アイドル歌手もハマった“闇紳士”の秘密クラブ…大王会長も餌食?

2011.10.15


六本木界隈に密かに拡大している闇人脈のプレースポット。財界人や芸能人が集まる「サパークラブ」や、治外法権の施設で開かれるとされるカジノでは、カタギの人間が裏社会に取り込まれていく【拡大】

 暴力団排除条例の施行以降、暴力団のみならず、その周辺にうごめく怪人脈にも注目が集まっている。芸能、財界人に取り入る女衒(ぜげん)や、カネのにおいに敏感な詐欺師−。世間を騒がせた数々のスキャンダルに度々登場。先日、巨額な私的借り入れで辞任した大王製紙の井川意高(もとたか)・前会長(47)にも彼らの影がチラついていた。その闇の紳士たちが網を張るのが東京・六本木を中心に密かに拡大する、数々のプレースポットだ。

 約84億円もの巨額な使途不明金が発覚し会長職を追われた大王製紙の井川氏。創業家一族で東大法学部卒という華麗なるエリートは、どこでどう選択を誤ったのか。夜ごとの宴とカジノ三昧など活発な“社外活動”が報道で露呈。会社側が井川氏を会社法違反(特別背任)の疑いで刑事告発する可能性もあり、事件化の様相すら呈してきた。

 六本木の裏事情に詳しい会社経営者がこうささやく。

 「単なる遊興だけで、あれだけの額を浪費できるものではありません。前会長の周辺には、暴力団関係者や女性を斡旋するブローカーのような飲食店経営者など、怪しい輩がうようよしていたようです。そういう連中のカモにされたのではないか」

 六本木周辺では、こうした闇の紳士が複数うごめき、「“顧客”にはIT企業の有名社長の名も挙がっている」(先の経営者)といい、昨年11月に起きた歌舞伎俳優、市川海老蔵(33)の殴打事件との関連が取り沙汰された者もいる。

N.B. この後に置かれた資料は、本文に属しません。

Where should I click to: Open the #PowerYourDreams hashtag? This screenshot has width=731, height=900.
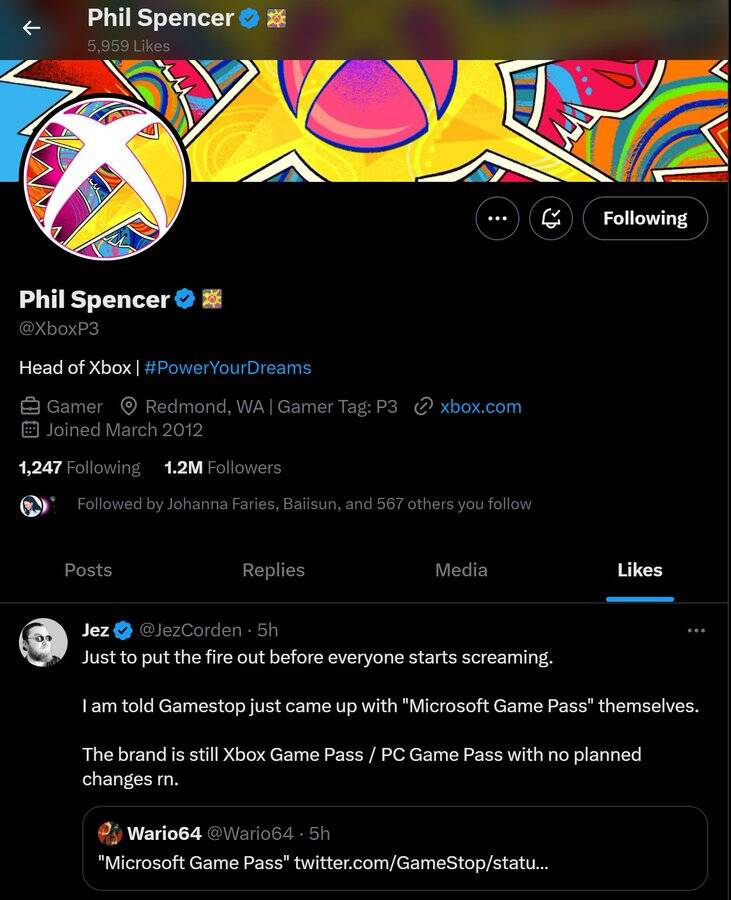pos(227,367)
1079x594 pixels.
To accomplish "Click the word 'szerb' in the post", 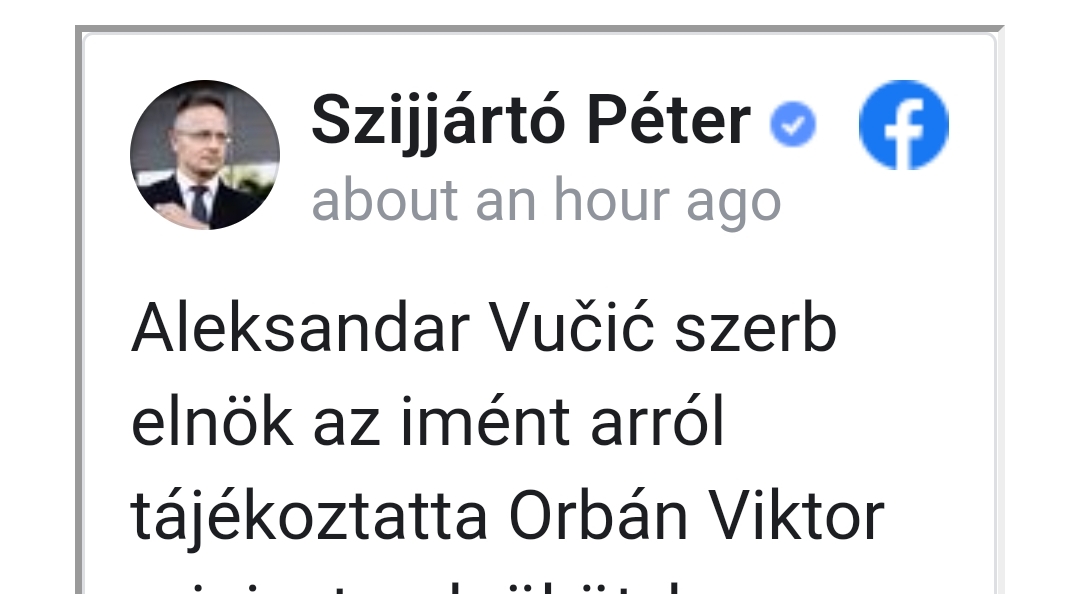I will tap(755, 328).
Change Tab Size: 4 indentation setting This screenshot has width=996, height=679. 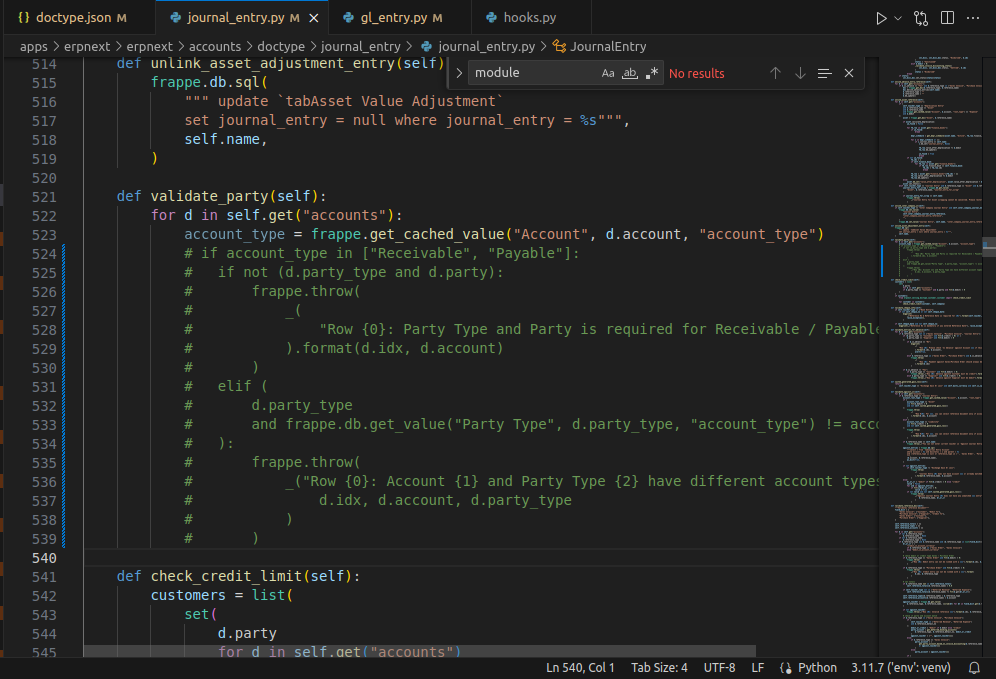[659, 668]
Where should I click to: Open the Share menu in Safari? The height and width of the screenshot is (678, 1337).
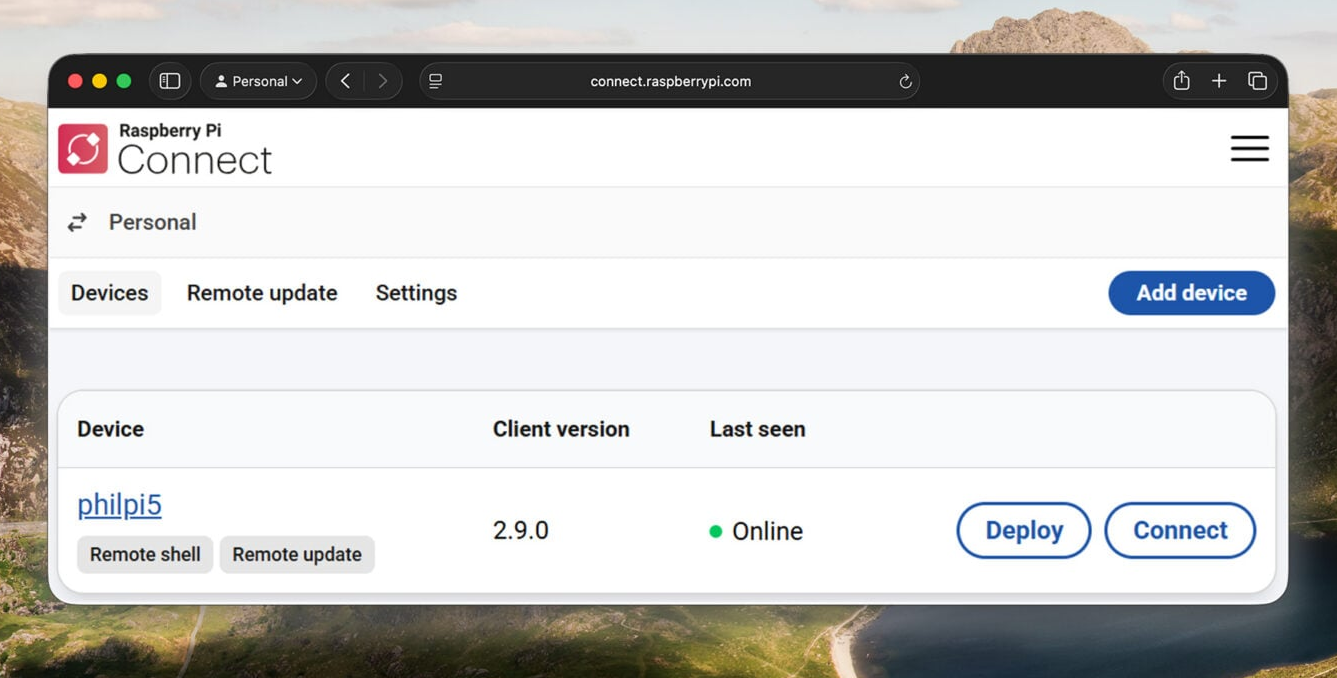1181,81
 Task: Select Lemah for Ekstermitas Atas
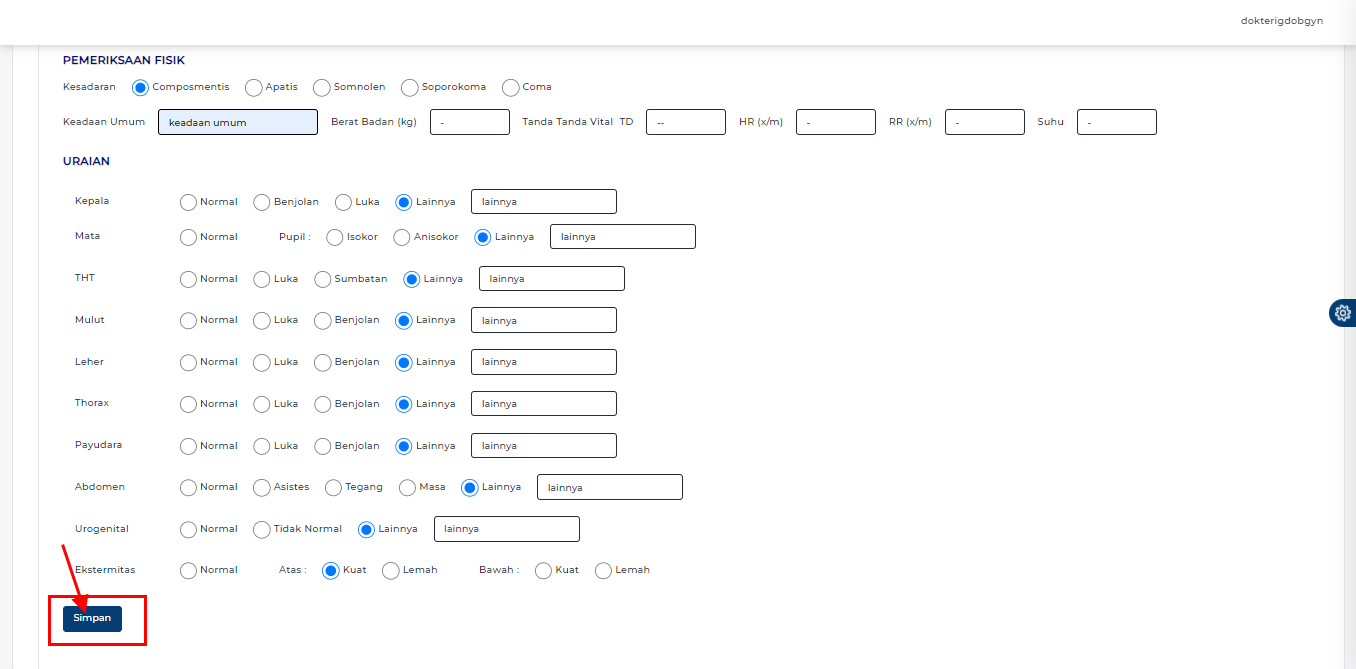click(x=390, y=569)
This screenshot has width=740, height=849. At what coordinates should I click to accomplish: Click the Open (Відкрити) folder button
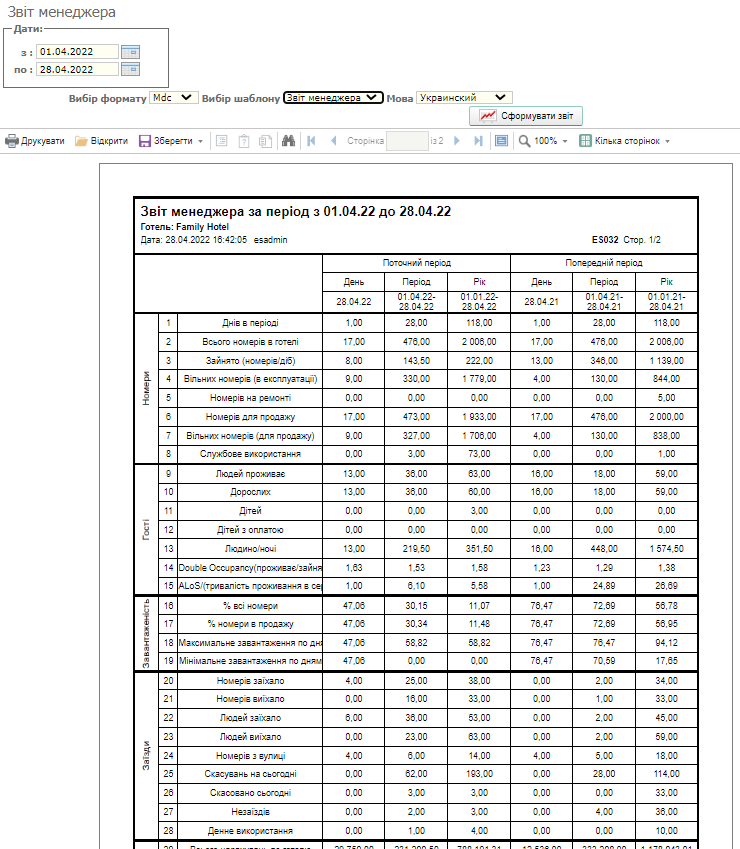click(x=101, y=141)
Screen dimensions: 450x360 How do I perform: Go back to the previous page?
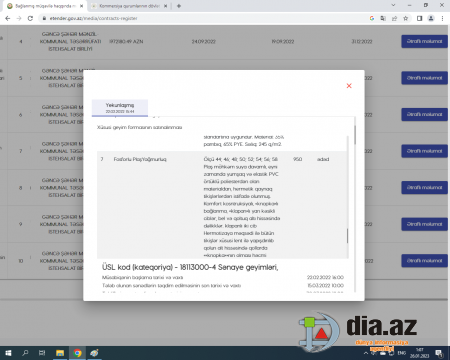pos(8,18)
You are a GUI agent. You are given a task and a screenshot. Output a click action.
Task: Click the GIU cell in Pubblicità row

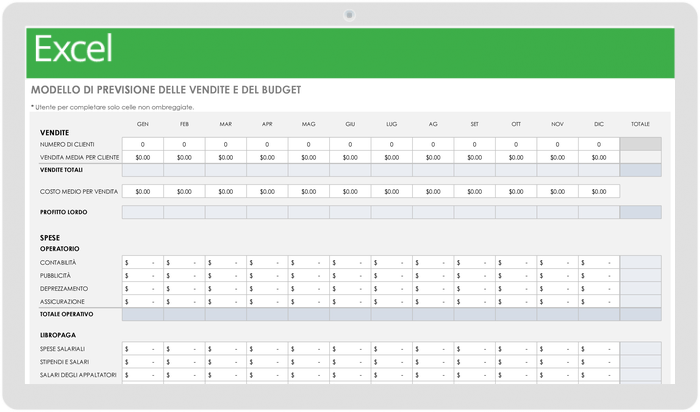click(350, 275)
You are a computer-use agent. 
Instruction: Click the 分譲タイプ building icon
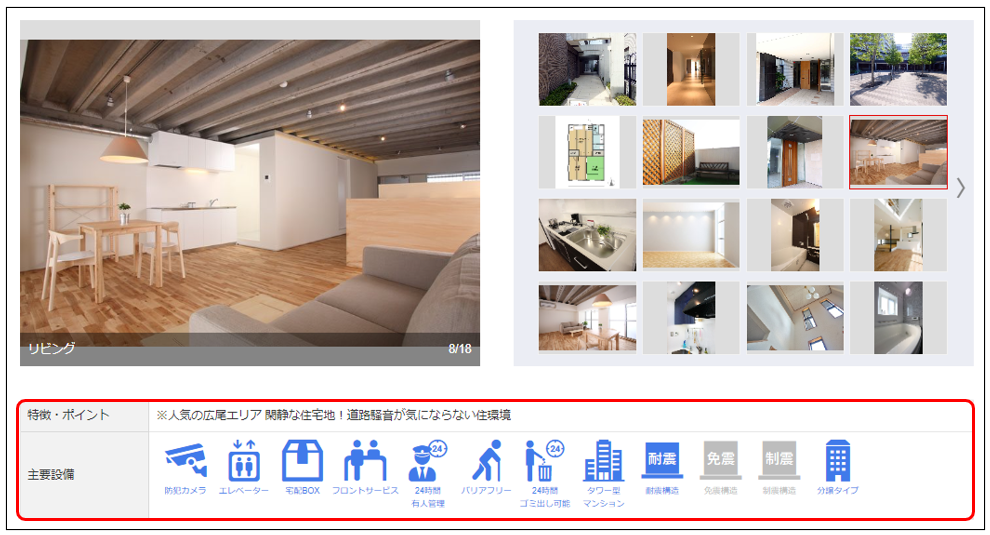tap(837, 461)
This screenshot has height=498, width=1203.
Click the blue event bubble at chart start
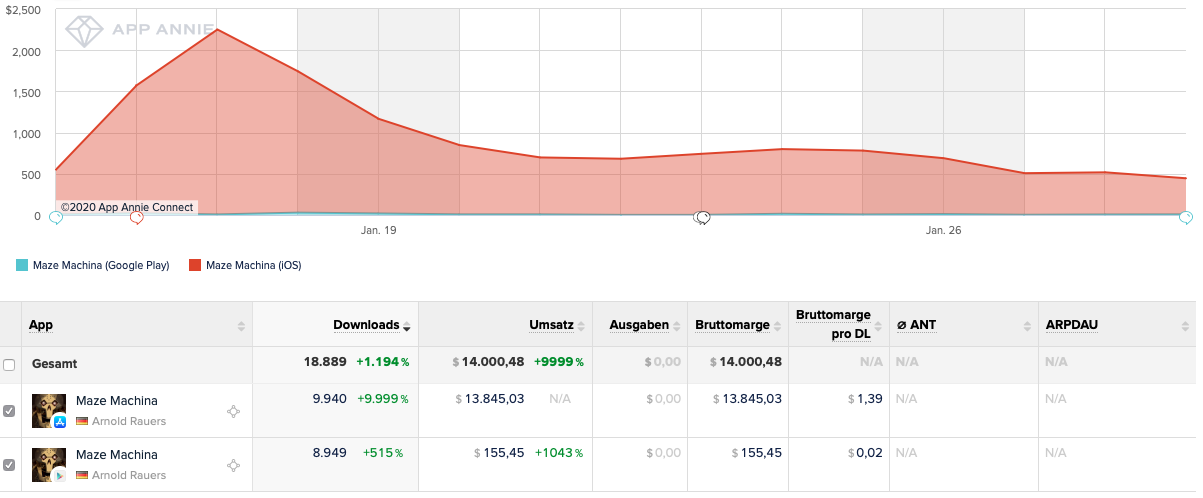(56, 217)
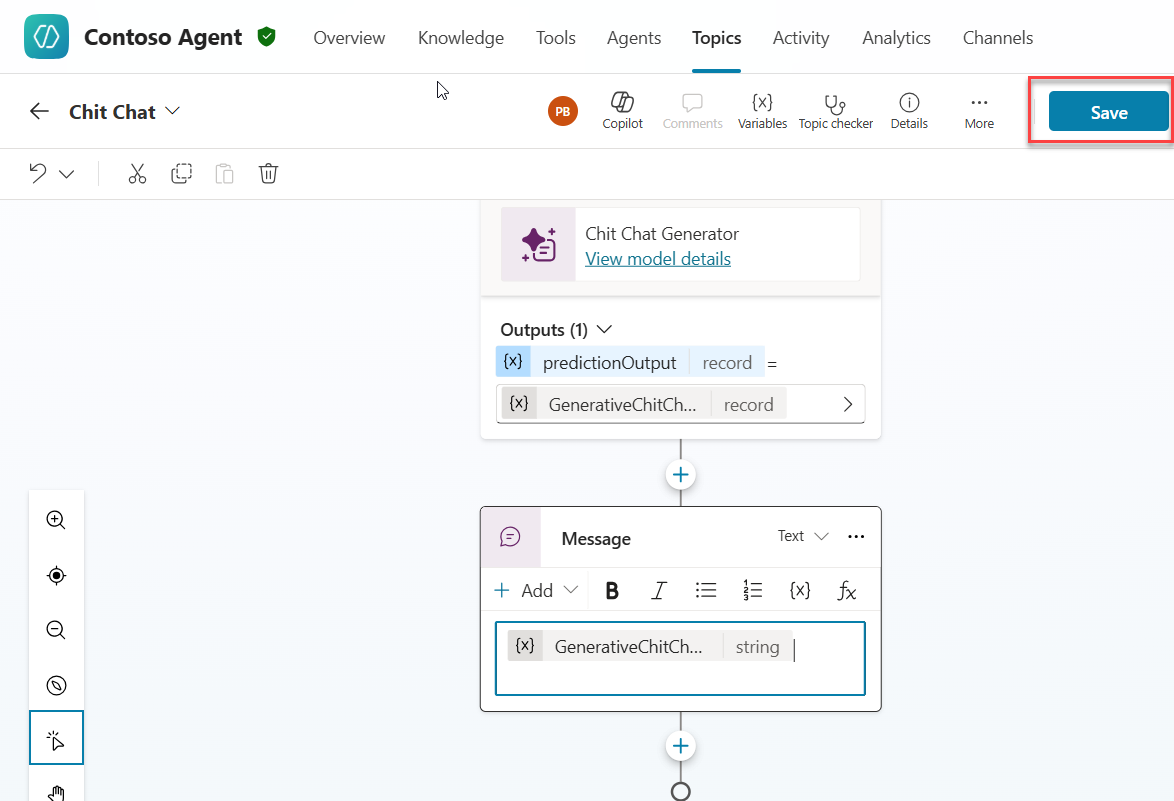
Task: Click the Save button
Action: pyautogui.click(x=1108, y=112)
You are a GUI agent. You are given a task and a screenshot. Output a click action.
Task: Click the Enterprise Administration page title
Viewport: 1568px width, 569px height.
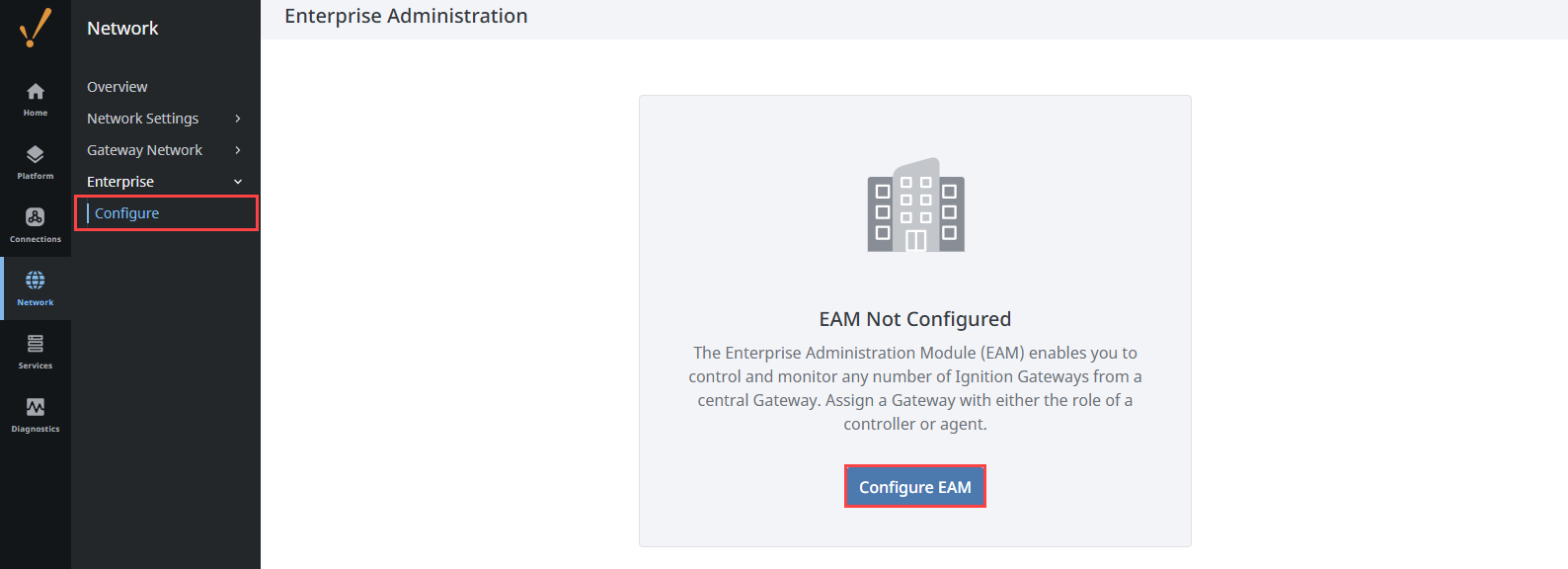click(406, 16)
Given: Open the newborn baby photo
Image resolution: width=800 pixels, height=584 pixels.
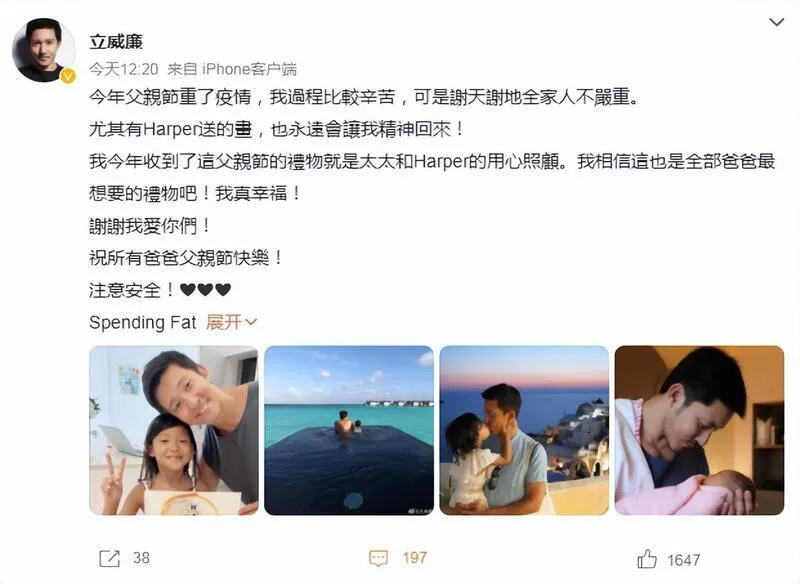Looking at the screenshot, I should [x=699, y=430].
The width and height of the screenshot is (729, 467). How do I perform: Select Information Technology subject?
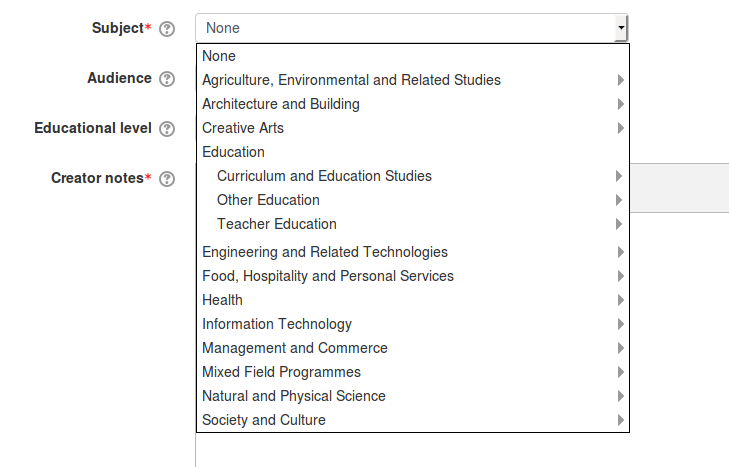[413, 324]
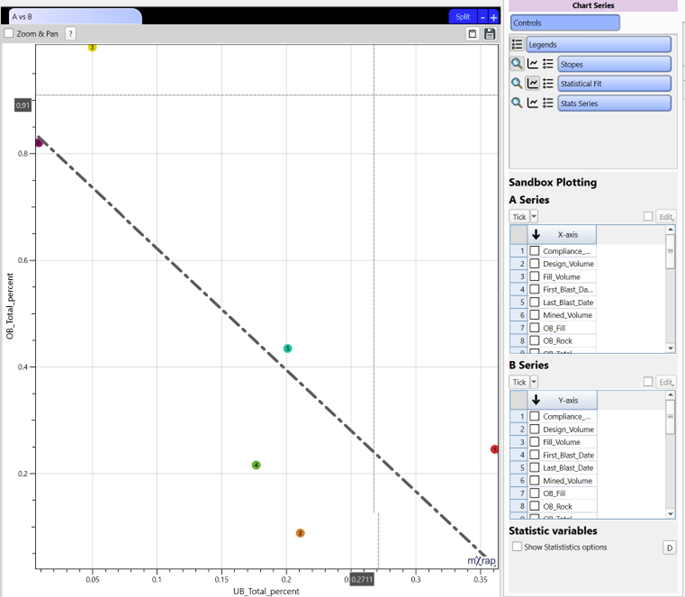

 彼らは一体どこで人脈を広げ、ターゲットを定めるのか。その舞台のひとつが「サパークラブ」というプレースポットだ。

 「六本木や西麻布を中心にここ2〜3年で次々と開店しています。キャバクラなどのように男性限定ではなく、女性の同伴も可能。飲みながら男性スタッフによるショーが楽しめる趣向で、ホストクラブとショーパブの中間のような感じ。仕事帰りのキャバクラ嬢にも人気を集めていますよ」(六本木のビルオーナー)

 派手な看板を立てずに、テナントビルの一室に入居してこぢんまりとしたスペースで営業する店がほとんど。だが、もの珍しさも手伝って、パーティー好きの財界人や芸能人に人気が高い。タレントやお笑い芸人の卵がスタッフとして働く店もある。

 なかでも紅白出場経験があるバンドのリーダーが営む「M」は、薬物絡みの事件を起こした押尾学被告(33)が頻繁に出入りし、六本木交差点近くにある「K」には最近米国でソロデビューを果たしたアイドル歌手Aやお騒がせタレントSらが通い詰めていたという。

 諸外国の大使館や領事館などの施設も闇の紳士の“現場”だ。事情に詳しい飲食店経営者がこう明かす。

 「施設の一角でカジノが開かれてるのです。大使・領事館は治外法権で日本の法律が及ばない。摘発の心配もなく安心して遊べるのでギャンブル好きの金持ちに人気でした。特に、アフリカ圏の国の外交関係者が、建物のフロアを間貸しするケースが多かった」

 そんな特殊な空間で、警戒心を抱かせずにターゲットとの距離を縮めていく。「その振る舞いが驚くほど自然」(先の経営者)なのも彼らの特徴。気づいたときにはすでに“顧客”になっていた…という目に遭わないように気をつけたいものだ。